Der Führer durch die fränkische Bierwelt

Lindenbräu/Gräfenberg: Vollbier (Nr. 86)

 

Männer haben ja vorgefertigte Meinungen über Bier. Und eine der elementarsten davon ist die, dass Frauen und Bier … nunja, Bier sei eben Männersache.
Das Schöne an solchen Meinungen ist, dass sie generell ja nicht stimmen. Frauen und Bier – Bier und Frauen: Das ist eine Erfolgsgeschichte, die so alt ist, wie das Brauen selbst. Als Lebensmittel, das wahrscheinlich aus eingeweichtem und vergorenem Brot entstand, fiel es schon im alten Mesopotamien in das Metier der Frauen. Manche Feministin geht sogar soweit zu sagen, dass es nur Frauen trinken und den weiblichen Göttern opfern durften. Bier sozusagen als das weibliche Getränk im Gegensatz zum Wein als dem männlichen Trank.
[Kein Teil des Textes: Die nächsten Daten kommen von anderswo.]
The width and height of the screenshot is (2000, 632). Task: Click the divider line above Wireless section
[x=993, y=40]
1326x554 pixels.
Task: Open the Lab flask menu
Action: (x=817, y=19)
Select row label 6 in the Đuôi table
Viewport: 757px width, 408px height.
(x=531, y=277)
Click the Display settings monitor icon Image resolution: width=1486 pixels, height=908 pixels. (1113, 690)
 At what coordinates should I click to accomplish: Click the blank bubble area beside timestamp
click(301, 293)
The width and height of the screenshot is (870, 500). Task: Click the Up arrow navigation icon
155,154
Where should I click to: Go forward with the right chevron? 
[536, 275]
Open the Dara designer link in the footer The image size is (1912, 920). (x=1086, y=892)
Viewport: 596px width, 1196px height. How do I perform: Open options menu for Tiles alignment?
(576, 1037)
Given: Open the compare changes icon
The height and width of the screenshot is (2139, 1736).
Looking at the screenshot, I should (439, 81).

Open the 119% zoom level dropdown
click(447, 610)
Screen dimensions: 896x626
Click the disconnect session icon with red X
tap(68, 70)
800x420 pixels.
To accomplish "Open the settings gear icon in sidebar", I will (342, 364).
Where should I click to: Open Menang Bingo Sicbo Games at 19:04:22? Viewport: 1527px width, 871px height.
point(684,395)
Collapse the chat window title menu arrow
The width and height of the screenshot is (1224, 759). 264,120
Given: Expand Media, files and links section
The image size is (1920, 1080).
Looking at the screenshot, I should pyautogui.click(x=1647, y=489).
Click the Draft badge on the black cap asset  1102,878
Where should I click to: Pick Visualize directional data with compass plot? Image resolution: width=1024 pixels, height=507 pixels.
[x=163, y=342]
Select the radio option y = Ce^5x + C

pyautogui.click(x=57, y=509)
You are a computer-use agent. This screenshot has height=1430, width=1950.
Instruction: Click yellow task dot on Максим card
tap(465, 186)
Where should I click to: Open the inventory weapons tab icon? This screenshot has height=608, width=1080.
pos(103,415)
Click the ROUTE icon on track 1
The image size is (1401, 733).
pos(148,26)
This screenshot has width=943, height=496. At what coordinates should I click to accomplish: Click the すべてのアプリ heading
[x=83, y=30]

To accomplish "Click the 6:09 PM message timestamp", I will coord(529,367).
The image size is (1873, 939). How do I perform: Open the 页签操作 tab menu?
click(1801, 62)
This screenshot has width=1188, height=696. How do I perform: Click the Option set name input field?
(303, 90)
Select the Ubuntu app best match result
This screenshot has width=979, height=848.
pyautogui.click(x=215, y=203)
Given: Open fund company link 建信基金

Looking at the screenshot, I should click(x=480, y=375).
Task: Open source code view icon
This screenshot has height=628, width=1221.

Auch bei den Germanen und später im frühen Mittelalter soll die Frau das Bier gebraut haben und ihre Nachbarinnen zum Bierkränzchen geladen haben. Und von Luthers Frau, einer ehemaligen Nonne, Katharina von Bora wird berichtet, dass dem Reformator ihr Bier so sehr gemundet habe, dass er bat, sie möge ihm welches schicken, wenn er auf Reisen war.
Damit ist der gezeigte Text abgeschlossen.